• _ACTION ITEM 1_: From the text about George Matjila, return everything from "In June 2016, Matjila was" down to "at that time.".
• _ACTION ITEM 2_: In the text about George Matjila, where was the funeral of Dr. Pertunia Mathibe held?

• _PAGE TEXT_:
___

In June 2016, Matjila faced accusations of organizing violent protests in Tshwane. These protests followed the ANC's nomination of Thoko Didiza as the mayoral candidate, replacing Kgosientso Ramokgopa. The unrest reportedly caused significant damage and loss of life. Matjila denied the charges, labeling them as "propaganda" from his political opponents within the ANC. He went to the ANC's headquarters at Luthuli House to clarify his alleged involvement but maintained his innocence. He expressed his willingness to cooperate with any investigation.

== Other controversies ==
Matjila has been involved in controversies related to Tshwane's governance. In one case, he reportedly warned Tshwane's finance official, Jacqui Uys, that the ANC would introduce a motion of no confidence against her if she did not reverse plans to tighten multimillion-rand waste collection contracts. Additionally, Matjila has worked to challenge the Democratic Alliance-led administration in Tshwane, calling for the resignation of Mayor Cilliers Brink over service delivery failures.

== Personal life ==
George Matjila, a well-known South African politician and president of the African National Congress Youth League, suffered a deep personal loss with the death of his former partner, Dr. Pertunia Mathibe, commonly known as Dr. Pert, on 30 July 2025. They had divorced in February 2025. Matjila delivered a heartfelt farewell at her funeral on 9 August 2025, at the Lebelo Primary School grounds in Hammanskraal, Tshwane. In his tribute, he referred to Dr. Pert, a famous cosmetic surgeon born in 1985, as a symbol of hope and resilience. She was celebrated for her journey from humble beginnings to becoming a leader in aesthetic medicine. Matjila encouraged young people to find inspiration in her life. He pointed out her warmth, humility, and professional skill, which made a lasting impact on her community, clients, and prominent figures in South Africa. He was accused of using this funeral a campaigning to for the upcoming election.

== George Matjila criminal cases and legal issues ==

George Matjila, a prominent figure in the ANC in the Tshwane region, has faced several legal issues, mainly concerning assault and accusations of inciting political unrest.

=== Allegations of orchestrating violence (2016) ===

In June 2016, Matjila was accused of being the "mastermind" behind violent protests in Tshwane after the ANC decided to nominate Thoko Didiza as the mayoral candidate, replacing Kgosientso Ramokgopa. Messages circulated on WhatsApp claimed that Matjila coordinated the burning of government and city buildings and other disruptive activities as part of a "NoSputlaNoVote" campaign. Matjila was summoned to the ANC's Luthuli House to defend himself. He denied the charges, describing them as "lies and propaganda" from opponents within the party. He stated that the allegations were part of a campaign to damage his reputation and pointed out that no police action had been taken against him at that time.

___

• _INFORMATION_:
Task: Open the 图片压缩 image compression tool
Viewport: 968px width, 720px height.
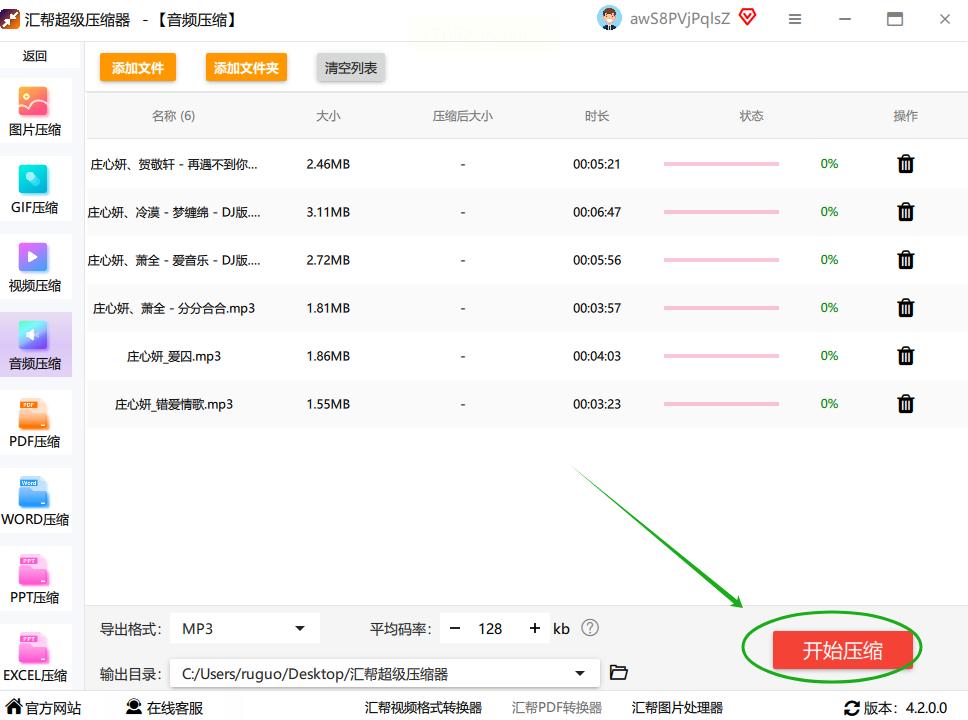Action: click(x=35, y=112)
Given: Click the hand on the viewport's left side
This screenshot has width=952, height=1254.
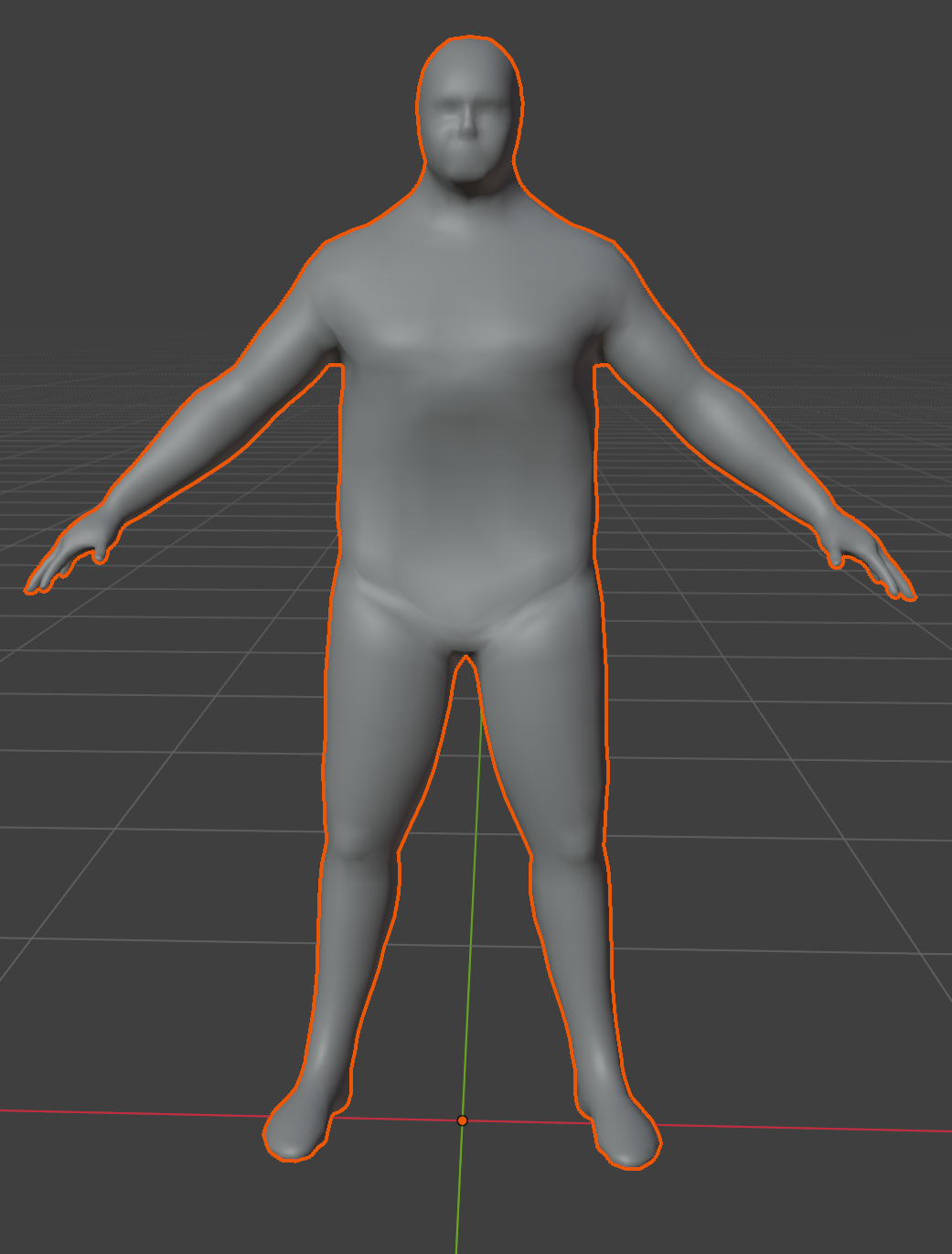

___

• _RESPONSE AREA 1_:
In June 2016, Matjila was accused of being the "mastermind" behind violent protests in Tshwane after the ANC decided to nominate Thoko Didiza as the mayoral candidate, replacing Kgosientso Ramokgopa. Messages circulated on WhatsApp claimed that Matjila coordinated the burning of government and city buildings and other disruptive activities as part of a "NoSputlaNoVote" campaign. Matjila was summoned to the ANC's Luthuli House to defend himself. He denied the charges, describing them as "lies and propaganda" from opponents within the party. He stated that the allegations were part of a campaign to damage his reputation and pointed out that no police action had been taken against him at that time.

• _RESPONSE AREA 2_: It was held at the Lebelo Primary School grounds in Hammanskraal, Tshwane.